4) Running Away to a Forest Won’t Give You Enlightenment. Just about any time people reference going off to a forest to attain enlightenment I scratch my mental head. I know this tradition is ancient and often productive. But I feel like, at this point in human history, this is misunderstood or something. It feels similar to situations where Christians or Muslims take a verse from their holy scriptures too literally and then attempt to apply it too literally. Guru Nanak ( and my own gurus from within the Sahaj Marg) teach that it isn’t necessary to physically separate from the common and mundane life to achieve mystical union with The One or to attain moksha or even that which is beyond moksha.
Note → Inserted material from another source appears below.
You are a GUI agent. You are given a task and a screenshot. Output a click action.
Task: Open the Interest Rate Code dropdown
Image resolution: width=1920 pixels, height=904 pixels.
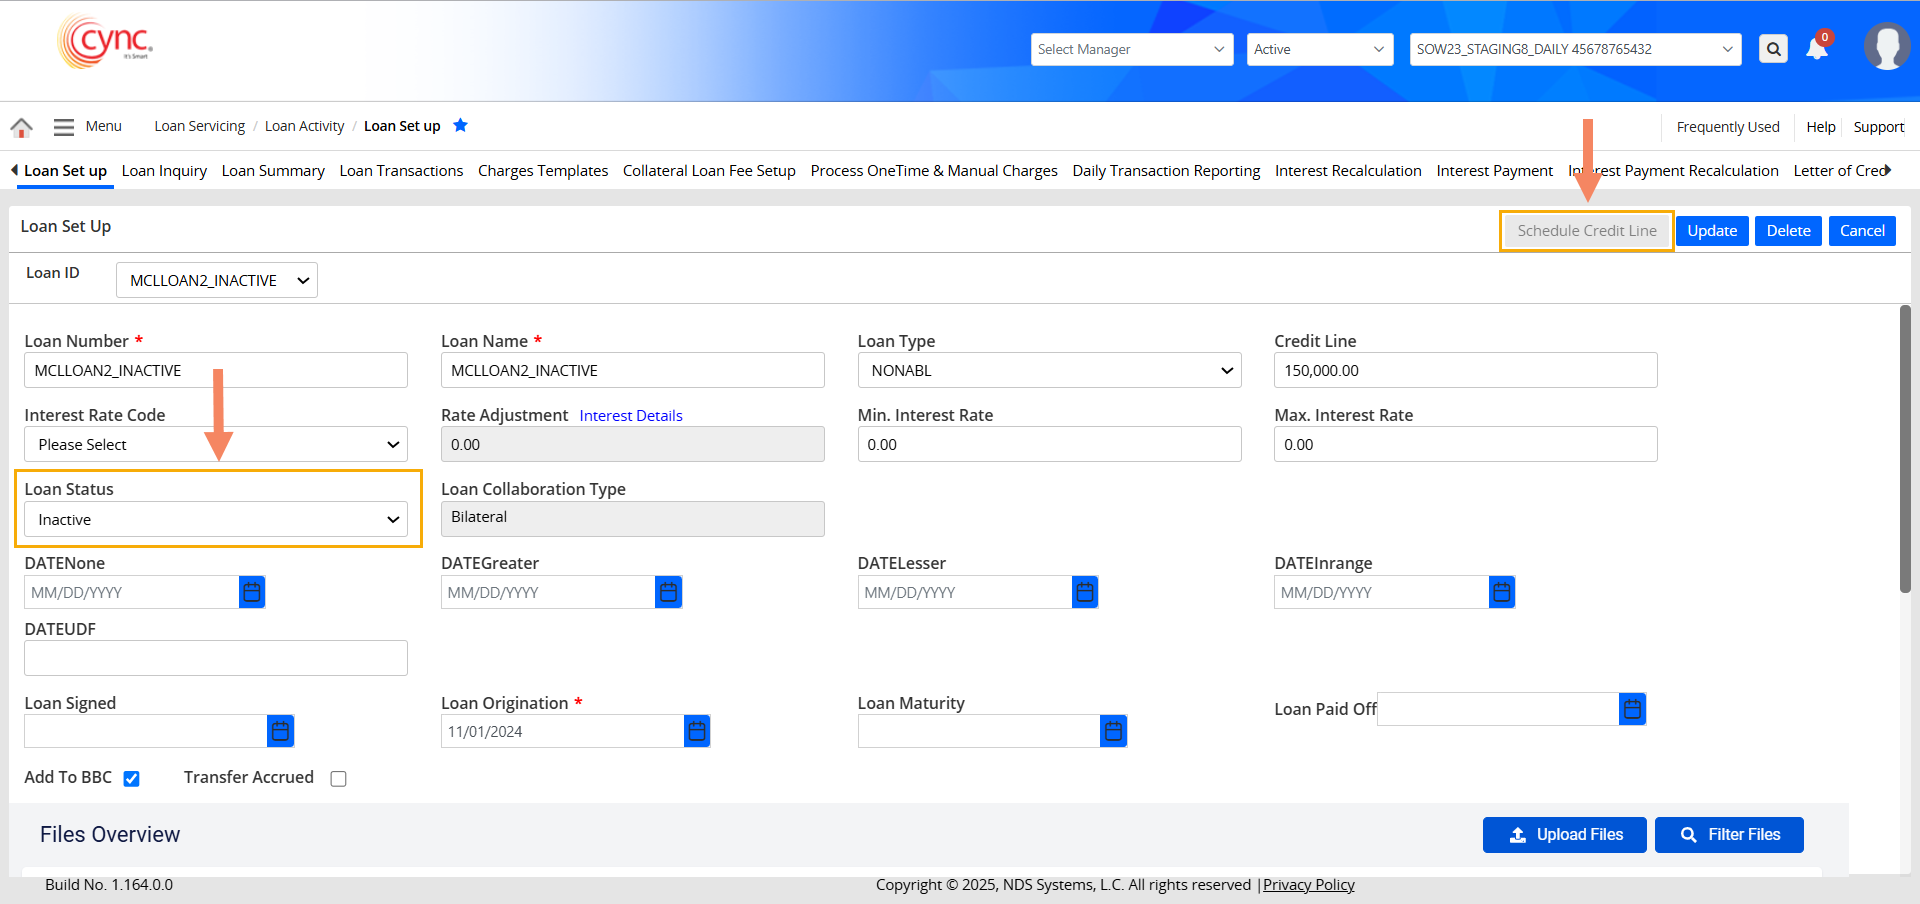coord(216,445)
Whether you see common life as filled with pitfalls or temptations or distractions, there is no better place to transcend.

 

5) These Five Evils are Probably Ruining your Life. The list includes: Ego, Anger, Greed, Attachment, and Lust. I think these are pretty universally recognized among religions as at least the roots of evil. In my own view, I think any definition of “evil” should be investigated thoroughly because categorizing one thing or another as evil, has almost always meant the creation of misery and hatred. Still, the Guru is probably right. I think “Anger” is a composite emotion that necessarily requires inspection. Attachment, Greed, and Lust feel very closely related – and could even be considered different shades of the same color. And Ego is likely the one behind the wheel where these five are considered.

 

6) Find Your Own Guru. The photo that accompanies this lesson in the article is a man who, I think, holds the world record for the world’s largest or heaviest (or something) turban. I’ve seen him in videos and he is clearly a kind, compassionate, and devout Sikh. Where this lesson is concerned, the key to it that stands out for me is this: Your Own. There’s nothing the matter with having a Guide that you share with many (even millions) of other devotees. But these two words seem to imply something deeper: Why is your teacher your teacher? I would suggest that if you have adopted a guru, or been accepted by one, for reasons like satisfying the need for a feeling of community, or because of how “visible” this guru is to the masses of humanity, or because the guru seems to promise success in progression toward and attainment of liberation from the wheel of samsara, then your guru isn’t your own. It’s probably your ego’s guru.

 

7) Be Selfless. Apparently, “For Nanak, the concept of selfless service was a way of life.” I think this is tough for humans today. Too often, we’re concerned with how much we’ve been wronged or how much has been taken from us. It’s not about that. Or shouldn’t be.

 

8) Fight Superstition of Any Kind. I love this one. So many branches of Hinduism and Buddhism – and many other paths! – are infiltrated with superstitiousness that is too soon wrongly understood as legit. Many of our religious and spiritual rituals are of great value and worth, but they are also too often taken with understandings that don’t challenge the practitioner to see beyond the obvious.

 

9) Simplicity is Beautiful. This article states that for one to practice Sikhism there are only three “rules,” which are: Sharing with others, Making an honest living, Remembering God at all times. Sahaj Marg has a maxim that somewhat parallels this lesson on the beauty of simplicity. We’re advised to be simple, as Nature is simple.

 

10) Travel. Nanak was clear that pilgrimages weren’t mandatory but he still taught that much learning can be gained by experiences had in traveling. Guru Nanak was quite the trekker!